Though the rain poured outside in typical Juneau fashion and subsequently forced the global launch ceremony of the Moananuiākea voyage indoors, that didn’t stop hundreds of Juneau residents and leaders from gathering to witness the momentous occasion.
On Thursday at the University of Alaska Recreation Center, Juneau leaders, members of the Moananuiākea crew and the Polynesian Voyaging Society shared their well-wishes, blessings and affirmations for the journey during the multi-hour ceremony.
“I am grateful for all the love and support the people of Southeast Alaska have done for us and will do for us — gunalchéesh,” said Mark Ellis, one of the captains for the Hōkūle’a.
A live stream of the event can be found on hokulea.com.
Since arriving in Juneau last Saturday, the double-hulled and wind-powered traditional Polynesian voyaging canoe has been anchored at Statter Harbor in preparation for its 47-month journey ahead.
The voyage is set to launch from Juneau, with the Hōkūle‘a and crew planning to circumnavigate 43,000 nautical miles of the Pacific Ocean.
The launch time and date are still unknown as of Friday morning, with a media update released Wednesday noting that due to the poor weather forecast for Thursday, the “crew is monitoring the weather to determine the best day/time for the canoe to depart Juneau.”

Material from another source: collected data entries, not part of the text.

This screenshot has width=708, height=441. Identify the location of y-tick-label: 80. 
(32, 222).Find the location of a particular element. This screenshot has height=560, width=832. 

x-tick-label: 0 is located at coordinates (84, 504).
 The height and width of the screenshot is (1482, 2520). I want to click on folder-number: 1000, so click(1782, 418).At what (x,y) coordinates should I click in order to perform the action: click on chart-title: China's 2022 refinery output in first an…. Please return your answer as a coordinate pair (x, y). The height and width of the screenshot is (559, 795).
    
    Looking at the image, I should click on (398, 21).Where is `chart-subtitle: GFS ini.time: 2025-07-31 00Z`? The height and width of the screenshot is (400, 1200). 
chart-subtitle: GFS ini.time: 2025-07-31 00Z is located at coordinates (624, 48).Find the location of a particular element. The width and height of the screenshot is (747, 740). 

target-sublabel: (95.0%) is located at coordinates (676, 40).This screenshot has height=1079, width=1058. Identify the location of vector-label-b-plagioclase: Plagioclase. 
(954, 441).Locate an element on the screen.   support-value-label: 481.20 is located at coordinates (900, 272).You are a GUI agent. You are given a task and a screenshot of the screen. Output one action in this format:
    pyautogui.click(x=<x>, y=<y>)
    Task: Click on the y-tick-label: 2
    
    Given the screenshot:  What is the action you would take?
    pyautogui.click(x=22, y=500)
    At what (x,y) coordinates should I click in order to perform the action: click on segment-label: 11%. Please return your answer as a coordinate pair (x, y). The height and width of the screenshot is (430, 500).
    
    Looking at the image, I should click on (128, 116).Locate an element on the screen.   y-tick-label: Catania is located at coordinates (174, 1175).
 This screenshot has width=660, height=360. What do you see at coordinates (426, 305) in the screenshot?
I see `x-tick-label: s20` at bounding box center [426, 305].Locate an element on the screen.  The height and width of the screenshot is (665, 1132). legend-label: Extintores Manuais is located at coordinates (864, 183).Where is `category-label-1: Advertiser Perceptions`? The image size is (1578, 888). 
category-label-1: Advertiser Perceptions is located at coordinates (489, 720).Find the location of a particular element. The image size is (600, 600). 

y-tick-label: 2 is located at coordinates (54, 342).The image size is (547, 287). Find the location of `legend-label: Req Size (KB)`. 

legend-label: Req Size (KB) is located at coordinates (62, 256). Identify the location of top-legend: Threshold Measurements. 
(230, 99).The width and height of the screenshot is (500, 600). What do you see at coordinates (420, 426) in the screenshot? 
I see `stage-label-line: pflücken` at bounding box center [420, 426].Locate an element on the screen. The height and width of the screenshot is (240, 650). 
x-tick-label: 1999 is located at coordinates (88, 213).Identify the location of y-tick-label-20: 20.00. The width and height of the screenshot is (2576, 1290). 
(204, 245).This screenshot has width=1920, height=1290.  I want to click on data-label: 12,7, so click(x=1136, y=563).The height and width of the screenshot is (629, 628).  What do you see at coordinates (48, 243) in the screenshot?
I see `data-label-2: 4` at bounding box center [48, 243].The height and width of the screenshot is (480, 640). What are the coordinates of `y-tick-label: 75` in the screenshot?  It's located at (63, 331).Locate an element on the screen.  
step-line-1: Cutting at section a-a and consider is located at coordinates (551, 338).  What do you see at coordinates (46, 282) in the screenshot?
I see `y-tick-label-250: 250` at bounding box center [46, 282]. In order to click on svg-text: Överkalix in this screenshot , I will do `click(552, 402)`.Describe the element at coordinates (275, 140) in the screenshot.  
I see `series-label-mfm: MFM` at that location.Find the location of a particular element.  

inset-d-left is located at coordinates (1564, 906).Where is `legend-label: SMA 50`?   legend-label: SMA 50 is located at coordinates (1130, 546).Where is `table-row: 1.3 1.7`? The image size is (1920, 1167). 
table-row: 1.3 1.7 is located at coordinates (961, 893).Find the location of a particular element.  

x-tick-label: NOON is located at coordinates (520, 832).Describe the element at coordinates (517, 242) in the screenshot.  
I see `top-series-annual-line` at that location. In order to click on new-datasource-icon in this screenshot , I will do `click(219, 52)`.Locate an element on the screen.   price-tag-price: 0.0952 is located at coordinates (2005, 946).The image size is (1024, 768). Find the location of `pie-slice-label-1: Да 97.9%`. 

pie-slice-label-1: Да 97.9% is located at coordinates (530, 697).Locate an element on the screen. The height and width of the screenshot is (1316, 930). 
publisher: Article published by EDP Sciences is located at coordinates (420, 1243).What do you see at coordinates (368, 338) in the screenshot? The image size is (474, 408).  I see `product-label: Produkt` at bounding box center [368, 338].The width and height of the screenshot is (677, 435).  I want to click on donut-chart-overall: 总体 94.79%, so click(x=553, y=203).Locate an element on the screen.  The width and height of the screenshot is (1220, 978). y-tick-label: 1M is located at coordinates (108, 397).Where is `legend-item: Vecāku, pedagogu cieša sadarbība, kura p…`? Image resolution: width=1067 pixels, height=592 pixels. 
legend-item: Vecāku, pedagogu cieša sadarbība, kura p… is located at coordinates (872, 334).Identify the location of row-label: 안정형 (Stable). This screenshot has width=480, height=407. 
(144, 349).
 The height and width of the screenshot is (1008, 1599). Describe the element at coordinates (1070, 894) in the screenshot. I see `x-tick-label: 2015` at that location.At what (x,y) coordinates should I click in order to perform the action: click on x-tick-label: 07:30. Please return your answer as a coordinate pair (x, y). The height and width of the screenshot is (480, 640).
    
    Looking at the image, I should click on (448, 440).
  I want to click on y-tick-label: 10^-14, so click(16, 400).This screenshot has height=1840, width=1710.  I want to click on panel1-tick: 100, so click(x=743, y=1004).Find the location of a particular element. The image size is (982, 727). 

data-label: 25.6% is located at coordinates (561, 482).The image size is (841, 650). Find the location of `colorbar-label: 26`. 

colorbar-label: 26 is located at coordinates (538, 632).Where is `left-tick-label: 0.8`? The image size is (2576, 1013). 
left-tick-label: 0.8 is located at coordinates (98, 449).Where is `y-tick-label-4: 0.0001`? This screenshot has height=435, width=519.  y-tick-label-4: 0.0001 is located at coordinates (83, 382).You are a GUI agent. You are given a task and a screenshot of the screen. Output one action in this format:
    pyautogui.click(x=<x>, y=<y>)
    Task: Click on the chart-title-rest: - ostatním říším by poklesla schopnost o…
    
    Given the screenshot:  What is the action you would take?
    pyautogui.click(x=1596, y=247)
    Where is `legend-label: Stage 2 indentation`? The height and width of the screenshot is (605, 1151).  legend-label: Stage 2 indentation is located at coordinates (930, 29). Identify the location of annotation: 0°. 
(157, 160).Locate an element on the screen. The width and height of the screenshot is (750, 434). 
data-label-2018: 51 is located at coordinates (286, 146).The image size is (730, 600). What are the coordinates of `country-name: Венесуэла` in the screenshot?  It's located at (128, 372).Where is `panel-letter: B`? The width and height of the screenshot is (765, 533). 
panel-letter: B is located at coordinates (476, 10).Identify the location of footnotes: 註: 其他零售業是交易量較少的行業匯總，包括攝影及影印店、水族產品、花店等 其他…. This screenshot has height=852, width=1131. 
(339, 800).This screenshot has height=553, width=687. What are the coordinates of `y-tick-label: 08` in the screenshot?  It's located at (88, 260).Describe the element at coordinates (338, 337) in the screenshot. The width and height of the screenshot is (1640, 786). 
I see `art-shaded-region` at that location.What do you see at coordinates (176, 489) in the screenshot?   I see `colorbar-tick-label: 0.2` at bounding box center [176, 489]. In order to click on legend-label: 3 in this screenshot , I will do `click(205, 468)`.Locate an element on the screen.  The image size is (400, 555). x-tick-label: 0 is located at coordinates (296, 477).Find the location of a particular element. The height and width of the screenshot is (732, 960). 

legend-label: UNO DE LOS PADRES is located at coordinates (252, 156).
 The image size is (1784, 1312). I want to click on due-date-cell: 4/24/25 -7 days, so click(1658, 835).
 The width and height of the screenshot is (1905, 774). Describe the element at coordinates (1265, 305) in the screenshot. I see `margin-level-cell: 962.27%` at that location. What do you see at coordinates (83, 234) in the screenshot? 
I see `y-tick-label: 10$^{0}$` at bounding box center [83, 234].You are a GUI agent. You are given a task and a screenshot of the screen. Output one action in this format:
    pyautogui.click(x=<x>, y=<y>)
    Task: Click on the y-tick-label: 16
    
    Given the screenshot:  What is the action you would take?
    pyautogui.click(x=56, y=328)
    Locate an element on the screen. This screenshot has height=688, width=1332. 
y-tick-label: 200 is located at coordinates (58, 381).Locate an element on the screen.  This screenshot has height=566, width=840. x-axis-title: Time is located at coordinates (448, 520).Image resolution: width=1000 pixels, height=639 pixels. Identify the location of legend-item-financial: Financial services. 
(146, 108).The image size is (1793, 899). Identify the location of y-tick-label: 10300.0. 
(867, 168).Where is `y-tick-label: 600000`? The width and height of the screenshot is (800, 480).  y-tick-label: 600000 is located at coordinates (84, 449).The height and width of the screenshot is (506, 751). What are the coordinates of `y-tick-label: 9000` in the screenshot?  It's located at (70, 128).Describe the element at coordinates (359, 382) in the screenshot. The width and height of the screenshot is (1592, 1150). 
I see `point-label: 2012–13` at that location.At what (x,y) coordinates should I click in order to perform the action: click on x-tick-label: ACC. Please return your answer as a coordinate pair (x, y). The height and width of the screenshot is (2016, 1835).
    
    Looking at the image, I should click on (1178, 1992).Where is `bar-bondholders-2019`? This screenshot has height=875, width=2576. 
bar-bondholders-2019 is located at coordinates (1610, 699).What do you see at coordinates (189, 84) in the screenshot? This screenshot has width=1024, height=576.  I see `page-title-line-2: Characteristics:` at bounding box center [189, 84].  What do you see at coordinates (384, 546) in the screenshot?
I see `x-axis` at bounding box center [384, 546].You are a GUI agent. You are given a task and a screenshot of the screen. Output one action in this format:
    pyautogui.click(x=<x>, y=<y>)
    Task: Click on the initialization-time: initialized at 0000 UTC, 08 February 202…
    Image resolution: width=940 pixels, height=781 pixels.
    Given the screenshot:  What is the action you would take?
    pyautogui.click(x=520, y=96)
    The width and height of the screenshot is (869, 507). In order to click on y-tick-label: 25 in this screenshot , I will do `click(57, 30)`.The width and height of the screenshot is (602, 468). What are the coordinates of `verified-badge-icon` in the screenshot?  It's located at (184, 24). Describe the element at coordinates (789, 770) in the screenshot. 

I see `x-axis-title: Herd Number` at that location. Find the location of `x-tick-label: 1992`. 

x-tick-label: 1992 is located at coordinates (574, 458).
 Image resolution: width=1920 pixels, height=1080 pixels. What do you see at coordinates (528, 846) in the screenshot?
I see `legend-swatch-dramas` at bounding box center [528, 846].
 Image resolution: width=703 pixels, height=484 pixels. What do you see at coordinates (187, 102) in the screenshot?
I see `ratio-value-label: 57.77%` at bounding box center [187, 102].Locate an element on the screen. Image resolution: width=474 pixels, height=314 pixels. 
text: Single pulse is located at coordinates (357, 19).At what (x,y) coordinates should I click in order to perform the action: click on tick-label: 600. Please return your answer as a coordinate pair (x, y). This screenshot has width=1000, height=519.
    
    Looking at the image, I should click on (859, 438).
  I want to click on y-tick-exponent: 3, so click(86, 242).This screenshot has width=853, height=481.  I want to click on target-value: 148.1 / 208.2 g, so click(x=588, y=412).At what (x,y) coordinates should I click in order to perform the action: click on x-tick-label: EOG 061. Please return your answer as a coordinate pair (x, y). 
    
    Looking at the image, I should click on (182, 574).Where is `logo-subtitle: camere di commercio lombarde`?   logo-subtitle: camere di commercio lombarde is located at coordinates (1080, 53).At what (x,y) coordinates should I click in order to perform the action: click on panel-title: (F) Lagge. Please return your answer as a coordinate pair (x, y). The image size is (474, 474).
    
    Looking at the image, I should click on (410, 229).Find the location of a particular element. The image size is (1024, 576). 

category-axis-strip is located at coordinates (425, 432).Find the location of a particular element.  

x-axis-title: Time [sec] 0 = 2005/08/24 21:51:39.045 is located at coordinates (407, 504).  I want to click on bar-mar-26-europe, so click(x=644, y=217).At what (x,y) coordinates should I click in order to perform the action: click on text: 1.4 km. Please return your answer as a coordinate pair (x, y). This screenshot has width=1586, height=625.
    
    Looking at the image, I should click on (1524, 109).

Friday’s weather forecast calls for rain and wind in Juneau, but clearer weather is forecast for the weekend. Members of the Polynesian Voyaging Society are also scheduled to visit Angoon on Sunday for the launching of the first dugout canoe created there since the U.S. Navy bombardment in 1882, with local students also unveiling their chosen name for the canoe, according to a media advisory.